More pastry cream problems
Posted 10 March 2012 - 02:14 AM
Now the recipe wasn't exactly what I've made before but the proportions weren't that much off and the general technique is the same. In to a bowl: yolks, sugar, cornflour, mixed and then heated milk flavored with vanilla added in.
So why the separation of fat (i did however use a little cream mixed into my milk as it wasn't whole milk but i've done this before to compensate for the fat content and it was fine) But more importantly, where did that nasty metallic flavor come from?
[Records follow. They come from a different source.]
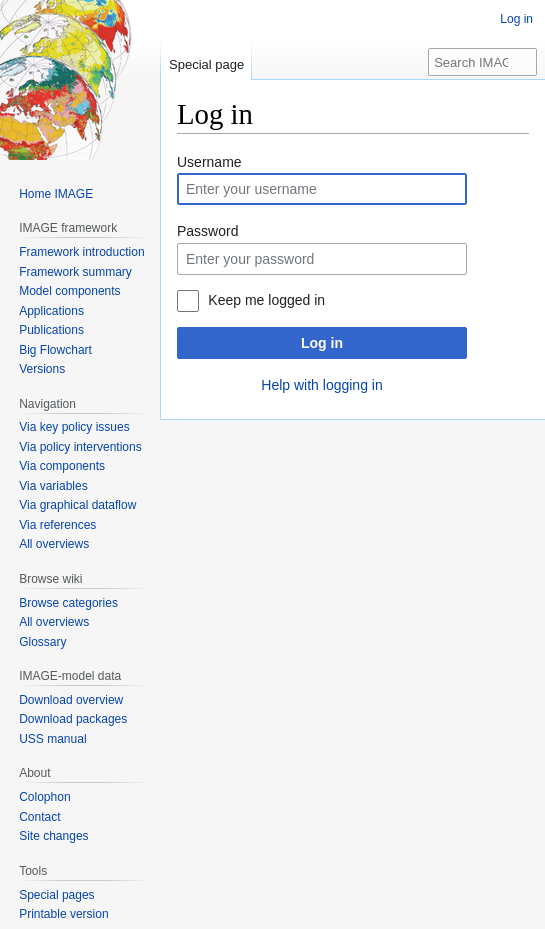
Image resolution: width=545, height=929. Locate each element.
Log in (322, 343)
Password (207, 231)
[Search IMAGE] (482, 62)
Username (209, 162)
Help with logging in (321, 385)
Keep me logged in (266, 300)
Posted 10 March 2012 - 05:51 AM
On the metallic taste: if this was a broken emulsion, the sugar would all be in the water layer. Ditto the starch. So the top layer would be egg, milk fats, and vanilla. I'd check that vanilla: how old is it? What does it taste like?
Posted 10 March 2012 - 10:20 AM
Posted 10 March 2012 - 08:28 PM
This happened after adding the yolks and starch? How much did you deviate from your usual proportions?
Posted 13 March 2012 - 01:25 AM
I think the thing i did do different was adding the yolks sugar and starch at the same time. I think you were supposed to beat the yolks with sugar first, a little milk THEN starch, but how does that change things since when tempering the yolks it came to a consistency that seemed normal.